If JOBVR = 'N', VR is not referenced.
v(j) = VR(:,j), the j-th column of VR.
This is what is written about LDVR:
LDVR is INTEGER
The leading dimension of the array VR. LDVR >= 1; if
JOBVR = 'V', LDVR >= N.
Of course, the same thing is written about another parameter supplied to zgeev:
N is INTEGER
The order of the matrix A. N >= 0.
As soon as N in #define exceeds 46340 even by 1, N*N exceeds upper limit for int-type. So now it is negative. Here is a simple illustration:
N=46340: NO Overflow in int for lapack_LDVR*lapack_N=2147395600
N=46341: Overflow in int for lapack_LDVR*lapack_N=-2147479015
When this negative number cast into size_t-type in malloc() it results in a HUGE number, which is enough to get SIGSEGV on any realistic machine.
And what is important, until zgeev starts generating eigenvectors, array is not touched, which means it is not really allocated in RAM. This is why it doesn't happen right away, but only after few hours.
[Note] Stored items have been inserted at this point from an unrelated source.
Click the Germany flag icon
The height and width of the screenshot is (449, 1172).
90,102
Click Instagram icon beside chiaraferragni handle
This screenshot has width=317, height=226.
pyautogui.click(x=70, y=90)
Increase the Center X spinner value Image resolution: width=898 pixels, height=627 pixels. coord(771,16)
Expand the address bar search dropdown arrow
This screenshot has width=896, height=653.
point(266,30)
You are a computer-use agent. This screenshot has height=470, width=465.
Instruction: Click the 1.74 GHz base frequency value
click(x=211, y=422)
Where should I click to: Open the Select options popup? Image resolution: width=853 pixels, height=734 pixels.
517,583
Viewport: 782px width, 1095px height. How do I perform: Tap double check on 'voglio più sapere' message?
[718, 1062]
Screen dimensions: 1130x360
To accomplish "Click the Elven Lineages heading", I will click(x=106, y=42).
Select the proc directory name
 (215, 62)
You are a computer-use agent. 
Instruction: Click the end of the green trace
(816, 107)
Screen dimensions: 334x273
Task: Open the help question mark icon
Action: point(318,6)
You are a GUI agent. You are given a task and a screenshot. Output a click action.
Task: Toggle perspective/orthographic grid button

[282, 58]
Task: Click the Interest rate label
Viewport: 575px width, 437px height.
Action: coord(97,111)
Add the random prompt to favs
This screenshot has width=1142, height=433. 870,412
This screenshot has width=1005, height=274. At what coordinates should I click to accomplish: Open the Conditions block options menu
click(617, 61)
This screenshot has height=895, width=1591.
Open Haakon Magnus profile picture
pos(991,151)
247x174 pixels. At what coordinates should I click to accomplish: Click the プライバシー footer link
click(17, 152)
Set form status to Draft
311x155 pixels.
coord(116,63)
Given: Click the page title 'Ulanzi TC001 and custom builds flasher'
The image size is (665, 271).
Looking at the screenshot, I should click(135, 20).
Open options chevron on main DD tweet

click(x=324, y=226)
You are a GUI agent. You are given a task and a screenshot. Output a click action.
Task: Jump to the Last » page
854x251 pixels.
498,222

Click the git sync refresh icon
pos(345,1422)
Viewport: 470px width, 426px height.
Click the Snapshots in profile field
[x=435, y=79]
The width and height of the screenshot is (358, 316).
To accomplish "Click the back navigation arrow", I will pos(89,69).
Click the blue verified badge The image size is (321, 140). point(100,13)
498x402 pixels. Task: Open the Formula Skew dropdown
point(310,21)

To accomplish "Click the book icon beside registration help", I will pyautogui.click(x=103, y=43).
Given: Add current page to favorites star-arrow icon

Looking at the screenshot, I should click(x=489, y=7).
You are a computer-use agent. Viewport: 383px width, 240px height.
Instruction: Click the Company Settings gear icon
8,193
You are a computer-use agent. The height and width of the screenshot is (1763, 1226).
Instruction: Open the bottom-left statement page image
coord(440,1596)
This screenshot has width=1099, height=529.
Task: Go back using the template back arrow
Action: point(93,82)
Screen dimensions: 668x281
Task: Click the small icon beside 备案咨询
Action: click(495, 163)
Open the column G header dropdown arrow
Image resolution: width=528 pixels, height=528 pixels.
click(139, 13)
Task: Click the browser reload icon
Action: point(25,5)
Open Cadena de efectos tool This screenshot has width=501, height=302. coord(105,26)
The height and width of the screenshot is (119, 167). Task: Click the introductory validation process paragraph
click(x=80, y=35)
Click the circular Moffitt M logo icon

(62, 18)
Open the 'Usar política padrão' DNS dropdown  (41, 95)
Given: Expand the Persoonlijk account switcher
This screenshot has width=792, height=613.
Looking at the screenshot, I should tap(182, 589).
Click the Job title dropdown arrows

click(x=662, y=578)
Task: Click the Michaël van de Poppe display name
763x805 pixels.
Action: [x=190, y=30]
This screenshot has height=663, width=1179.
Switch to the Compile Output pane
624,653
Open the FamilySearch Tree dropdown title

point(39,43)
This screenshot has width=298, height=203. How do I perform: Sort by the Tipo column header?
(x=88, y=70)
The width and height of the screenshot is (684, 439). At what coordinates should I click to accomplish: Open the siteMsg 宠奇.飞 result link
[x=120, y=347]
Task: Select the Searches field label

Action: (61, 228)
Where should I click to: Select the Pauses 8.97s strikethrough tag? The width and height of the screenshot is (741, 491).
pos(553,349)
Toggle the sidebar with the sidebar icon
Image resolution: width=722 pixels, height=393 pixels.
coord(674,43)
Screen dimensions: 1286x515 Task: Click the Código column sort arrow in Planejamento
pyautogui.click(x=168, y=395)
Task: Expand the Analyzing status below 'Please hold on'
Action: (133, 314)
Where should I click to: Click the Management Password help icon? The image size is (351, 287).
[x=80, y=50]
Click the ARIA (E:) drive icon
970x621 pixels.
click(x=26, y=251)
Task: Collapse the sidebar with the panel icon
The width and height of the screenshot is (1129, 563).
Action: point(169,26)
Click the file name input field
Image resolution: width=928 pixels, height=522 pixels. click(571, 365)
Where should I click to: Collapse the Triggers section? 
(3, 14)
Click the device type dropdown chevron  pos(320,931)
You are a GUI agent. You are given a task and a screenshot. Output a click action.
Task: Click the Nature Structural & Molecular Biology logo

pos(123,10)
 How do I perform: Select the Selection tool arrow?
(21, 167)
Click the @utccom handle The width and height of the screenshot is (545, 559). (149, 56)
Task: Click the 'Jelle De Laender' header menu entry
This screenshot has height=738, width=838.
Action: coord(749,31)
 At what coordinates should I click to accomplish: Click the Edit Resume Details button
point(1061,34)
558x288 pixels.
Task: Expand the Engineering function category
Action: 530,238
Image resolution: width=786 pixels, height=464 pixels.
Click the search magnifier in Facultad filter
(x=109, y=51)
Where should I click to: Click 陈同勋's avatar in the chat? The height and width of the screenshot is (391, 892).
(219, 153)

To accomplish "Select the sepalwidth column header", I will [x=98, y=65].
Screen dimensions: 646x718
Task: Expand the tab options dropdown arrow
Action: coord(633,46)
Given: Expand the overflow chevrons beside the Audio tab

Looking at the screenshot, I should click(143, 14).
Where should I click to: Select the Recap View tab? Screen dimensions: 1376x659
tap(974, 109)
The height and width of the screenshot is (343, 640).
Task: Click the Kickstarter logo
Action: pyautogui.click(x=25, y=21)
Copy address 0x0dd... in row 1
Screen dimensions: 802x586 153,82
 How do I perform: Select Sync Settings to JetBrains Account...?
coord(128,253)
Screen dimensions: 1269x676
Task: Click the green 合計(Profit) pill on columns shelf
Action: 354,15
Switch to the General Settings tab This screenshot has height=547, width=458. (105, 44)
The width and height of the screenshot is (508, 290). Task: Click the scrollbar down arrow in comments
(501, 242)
I believe it is quite reasonable explanation. I attach the program which can reproduce this behavior, but it is definitely not some problem with LAPACK, just with my code. At the same time as it is pretty standard to use int-type variables to submit parameters into LAPACK when FORTRAN interface is used (normally all my integers are "unsigned long int" type exactly to avoid such situations), I believe it was instructive and may help somebody in the future.
Anyway, thank you for your time! If I wouldn't start producing an example may be I wouldn't find this issue so soon. In the attached example problematic instruction is on line 56. But the same behavior can be obtained even easier if one would comment out line 29 and comment in line 30. Then with -Wall option for compiler it is possible to get a warning:
zgeev_test.c:30:43: warning: integer overflow in expression of type ‘int’ results in ‘-2147479015’ [-Woverflow]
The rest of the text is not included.